Copyright 2024 Moffitt Cancer Center Redistribution and use in source and binary forms, with or without modification, are permitted provided that the following conditions are met:

  1. Redistributions of source code must retain the above copyright notice, this list of conditions and the following disclaimer.
  2. Redistributions in binary form must reproduce the above copyright notice, this list of conditions and the following disclaimer in the documentation and/or other materials provided with the distribution.

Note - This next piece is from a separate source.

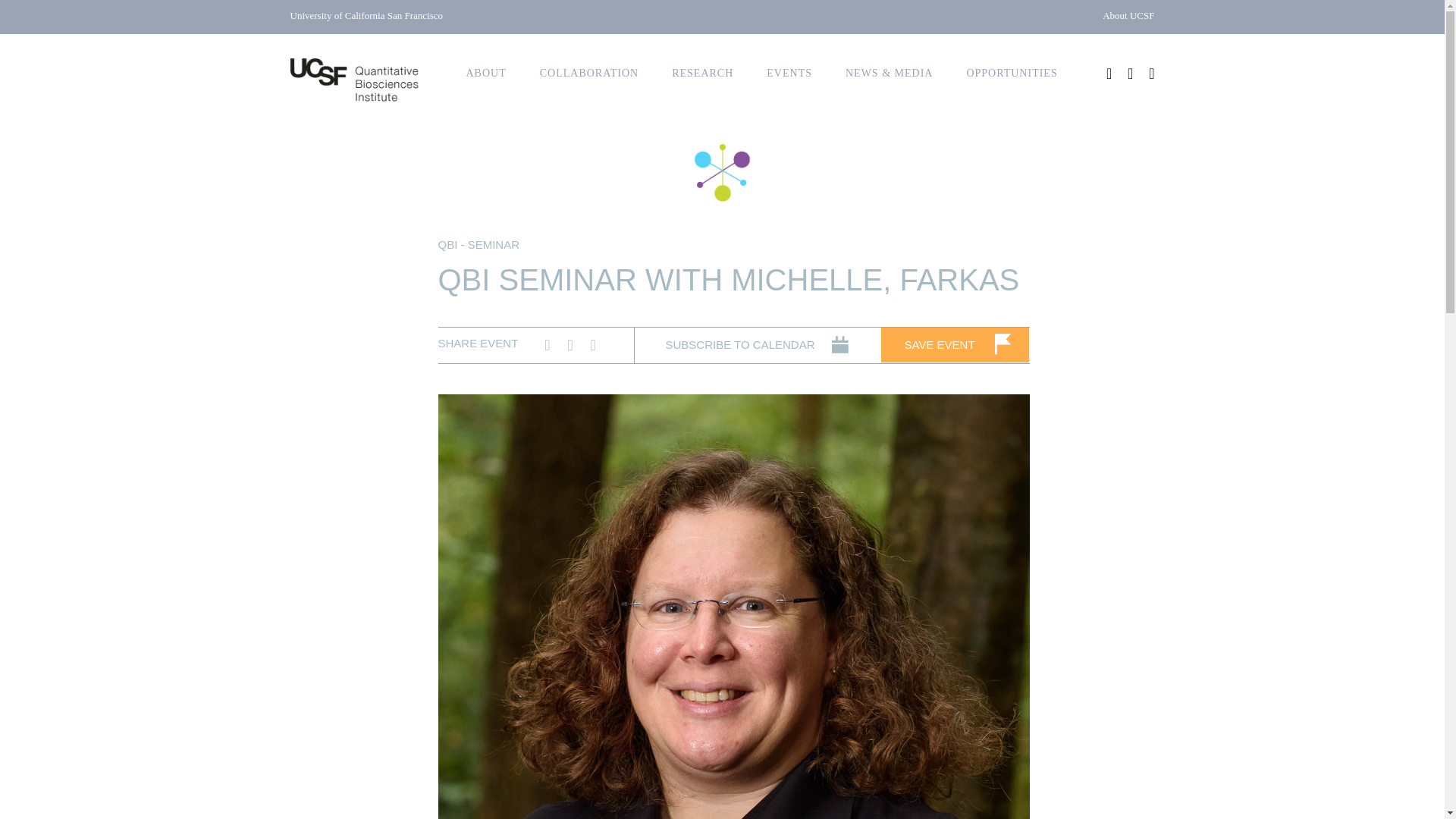
COLLABORATION (588, 73)
ABOUT (485, 73)
University of California San Francisco (365, 15)
About UCSF (1128, 15)
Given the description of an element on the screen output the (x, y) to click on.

  3. Neither the name of the copyright holder nor the names of its contributors may be used to endorse or promote products derived from this software without specific prior written permission. THIS SOFTWARE IS PROVIDED BY THE COPYRIGHT HOLDERS AND CONTRIBUTORS "AS IS" AND ANY EXPRESS OR IMPLIED WARRANTIES, INCLUDING, BUT NOT LIMITED TO, THE IMPLIED WARRANTIES OF MERCHANTABILITY AND FITNESS FOR A PARTICULAR PURPOSE ARE DISCLAIMED. IN NO EVENT SHALL THE COPYRIGHT HOLDER OR CONTRIBUTORS BE LIABLE FOR ANY DIRECT, INDIRECT, INCIDENTAL, SPECIAL, EXEMPLARY, OR CONSEQUENTIAL DAMAGES (INCLUDING, BUT NOT LIMITED TO, PROCUREMENT OF SUBSTITUTE GOODS OR SERVICES; LOSS OF USE, DATA, OR PROFITS; OR BUSINESS INTERRUPTION) HOWEVER CAUSED AND ON ANY THEORY OF LIABILITY, WHETHER IN CONTRACT, STRICT LIABILITY, OR TORT (INCLUDING NEGLIGENCE OR OTHERWISE) ARISING IN ANY WAY OUT OF THE USE OF THIS SOFTWARE, EVEN IF ADVISED OF THE POSSIBILITY OF SUCH DAMAGE.